Dr. Taylor: The reason the plans were canceled is the insurance companies chose to not grandfather the plans. It’s not because it wasn’t allowed. So it’s a total—I’m not sure what to call it. It’s just another example of stretching the truth. The reason the insurance companies canceled the plans is because they canceled the ones they weren’t making money on. It was an excuse to get rid of the dogs, and they’re keeping the other ones. So they’re not going to come back. That horse is already out of the barn.
Explore This IssueACEP Now: Vol 33 – No 01 – January 2014
Dr. Klauer: So the Affordable Care Act gave them the window to do this, and the federal government didn’t foresee that there was economic incentive to have this happen. They should have closed this loophole.
Dr. Taylor: Exactly.
Dr. Klauer: So this is for all of you: we’ve got a system in place, so we do have some form of access to health insurance but not necessarily health care. So is this really just an illusion of coverage to the average citizen, or is there true coverage? In other words, with such high deductibles, are we effectively just adding to the ranks of self-pay patients?

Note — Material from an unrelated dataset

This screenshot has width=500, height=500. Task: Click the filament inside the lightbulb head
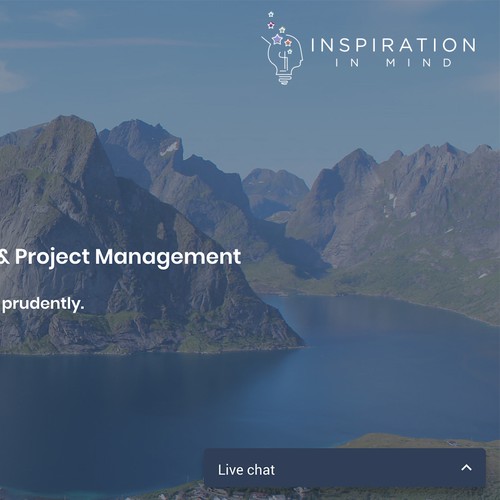click(x=284, y=61)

Dr. Rosenau: I don’t think it’s fair to say it’s just an illusion of coverage, but it’s like everything else: the devil’s in the details. So the jury is out. In order to get to the point where the Affordable Care Act works well for everyone, it’s going to be a long process that requires a lot of education, and the resources will have to be put there. We also have to be very careful not to create this self-rationing or effective lack of insurance due to very high barriers of deductibles.

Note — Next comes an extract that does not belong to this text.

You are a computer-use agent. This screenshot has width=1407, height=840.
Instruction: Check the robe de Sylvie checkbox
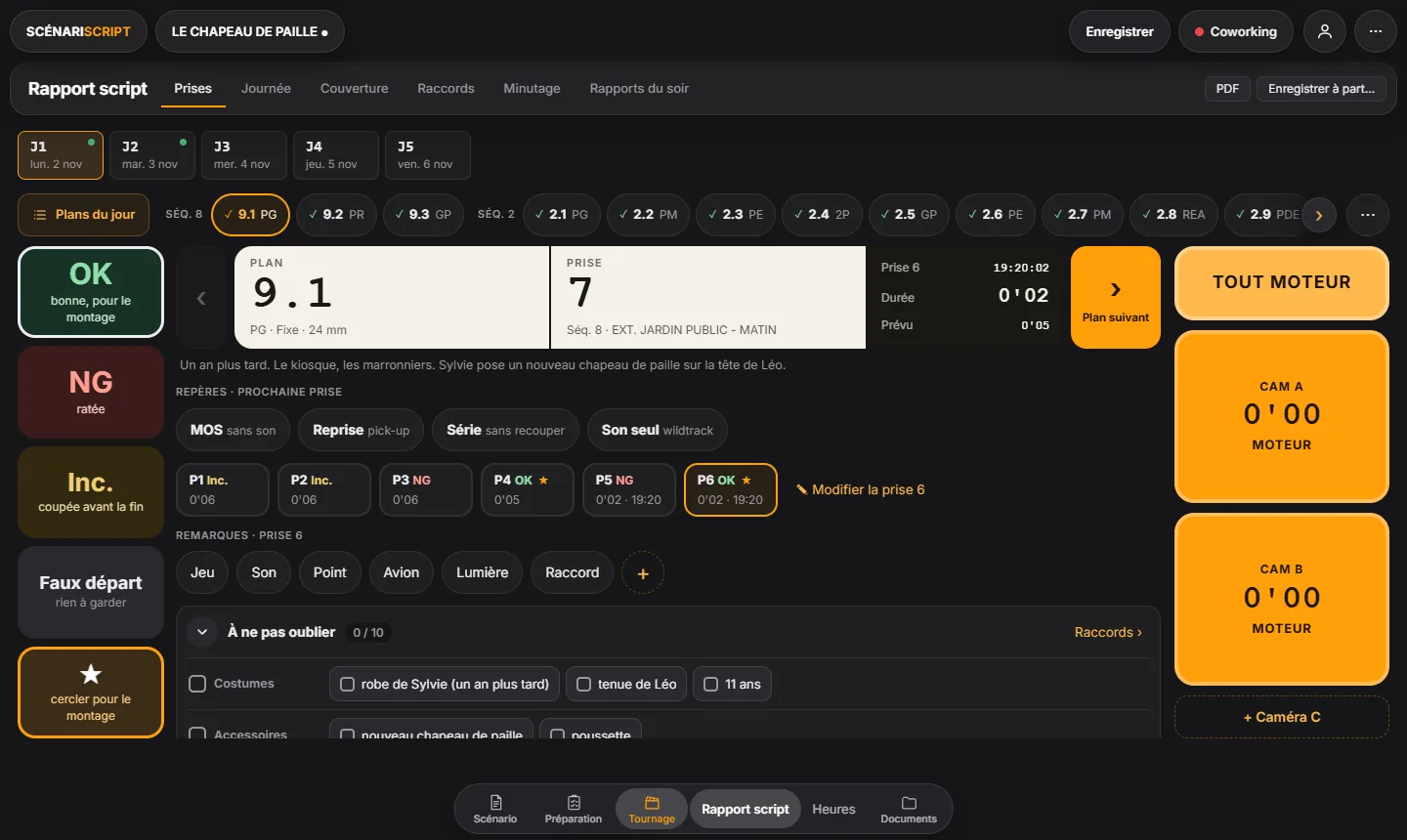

Dr. Granovsky: I want to tie back to the very last thing that Kevin said, which is people who are self-pay. Many of the people who are currently self-pay will move into Medicaid products if that state has opted to expand Medicaid. And then the discussion that we’re having is very different. Some states do have a shared portal for their Medicaid products and their health insurance exchange commercial plans. But for most states, the Medicaid enrollment process and the Medicaid benefits are very different than the health insurance exchange process. There’s very little in the way of co-pays, coinsurance, and patient responsibility if you make less than 138 percent of the federal poverty limit and your state has opted to expand Medicaid.